Against the literary background of the Renaissance pastoral, Giorgione and Titian came forward with a
painted manifesto, the ‚Pastoral Symphony’. By way of an analysis of the painting’s internal references
it will be demonstrated that man is best able to encounter his dual nature by capturing it through the
arts.
Andreas Keller, Zentrum für Literaturforschung, Berlin
Renaissance Nymphs as Go-Betweens in Religious, Territorial and Political Areas of Tension
In Renaissance Germany we see a multi-faceted reception of antiquity that is adapted to the
particularities of a highly fragmented Empire. Thus a ‚decentralized‘ Arcadia emerges, an Arcadia that
speaks to different political settings and which is home to the nymphs Hercinie (Silesia), Noris
(Nuremberg) or Mycale (Brandenburg) respectively. Joachim Heinrich Hagen’s nymph Gottesfurcht
(‚Fear of God‘, 1669), for instance, mediates between religion and rationality in a way that theological
concerns – between a mystic pantheism and a pragmatic confessionalism –can also be expressed. In
my talk, I will explore how nymphs are conceived as go-betweens between animated nature (or rather
the numinous knowledge located there) and an institutionalized scholarship in the service of territorial
Princes. It is only poets who have encounters with nymphs and who then translate their messages into
artful and memorable verse. With the ‚connubium artis cum natura‘, the question of inspiration is
equally at stake.
Nicola Suthor, Freie Universität Berlin / Yale University
Poussin’s Nymphs
My talk will focus on the shift within Poussin’s representations of nymphs from an erotic object to be
seen and to be marvelled at to a withdrawn witness that contemplates the scene from a distance.

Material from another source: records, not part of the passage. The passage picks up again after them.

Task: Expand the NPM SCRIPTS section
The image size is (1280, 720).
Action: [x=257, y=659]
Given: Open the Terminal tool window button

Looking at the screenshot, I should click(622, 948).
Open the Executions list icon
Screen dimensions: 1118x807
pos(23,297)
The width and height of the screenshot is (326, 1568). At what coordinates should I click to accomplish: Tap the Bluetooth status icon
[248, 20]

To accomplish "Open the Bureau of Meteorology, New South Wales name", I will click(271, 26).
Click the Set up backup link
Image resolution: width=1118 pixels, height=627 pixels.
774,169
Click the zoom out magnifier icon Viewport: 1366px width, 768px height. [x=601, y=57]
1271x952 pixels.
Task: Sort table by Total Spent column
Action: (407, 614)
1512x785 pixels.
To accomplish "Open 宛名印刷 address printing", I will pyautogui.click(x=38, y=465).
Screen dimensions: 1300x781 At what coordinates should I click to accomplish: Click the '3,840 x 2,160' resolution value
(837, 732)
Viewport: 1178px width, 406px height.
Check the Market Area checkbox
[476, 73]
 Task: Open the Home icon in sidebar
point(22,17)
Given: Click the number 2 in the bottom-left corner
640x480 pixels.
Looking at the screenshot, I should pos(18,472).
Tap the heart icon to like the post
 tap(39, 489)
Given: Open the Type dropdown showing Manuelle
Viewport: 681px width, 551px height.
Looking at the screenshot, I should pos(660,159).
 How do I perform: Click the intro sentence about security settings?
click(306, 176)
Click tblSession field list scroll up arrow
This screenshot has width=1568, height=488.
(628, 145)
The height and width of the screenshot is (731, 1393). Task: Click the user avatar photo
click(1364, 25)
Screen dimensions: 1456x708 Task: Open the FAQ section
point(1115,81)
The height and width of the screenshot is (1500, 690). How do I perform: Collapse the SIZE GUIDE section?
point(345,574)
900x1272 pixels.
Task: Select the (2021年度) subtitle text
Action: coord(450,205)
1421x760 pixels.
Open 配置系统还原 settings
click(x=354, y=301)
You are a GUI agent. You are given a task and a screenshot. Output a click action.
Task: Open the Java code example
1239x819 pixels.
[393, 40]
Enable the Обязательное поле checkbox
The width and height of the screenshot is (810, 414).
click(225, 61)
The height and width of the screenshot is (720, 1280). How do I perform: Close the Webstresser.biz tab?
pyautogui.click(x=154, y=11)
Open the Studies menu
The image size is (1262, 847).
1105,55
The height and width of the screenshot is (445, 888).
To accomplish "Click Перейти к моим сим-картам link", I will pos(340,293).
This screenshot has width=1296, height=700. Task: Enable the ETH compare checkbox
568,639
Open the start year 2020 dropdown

I will
try to clarify the function of the grouping of the mostly anonymous nymphs in the foreground that, at
first glance, seems to be random but actually creates a threshold through which a particular view on
the main scene is staged. The central question of my talk will be: Does the presence and testimony of
the nymphs help to convey Poussin’s own vision of Arcadia?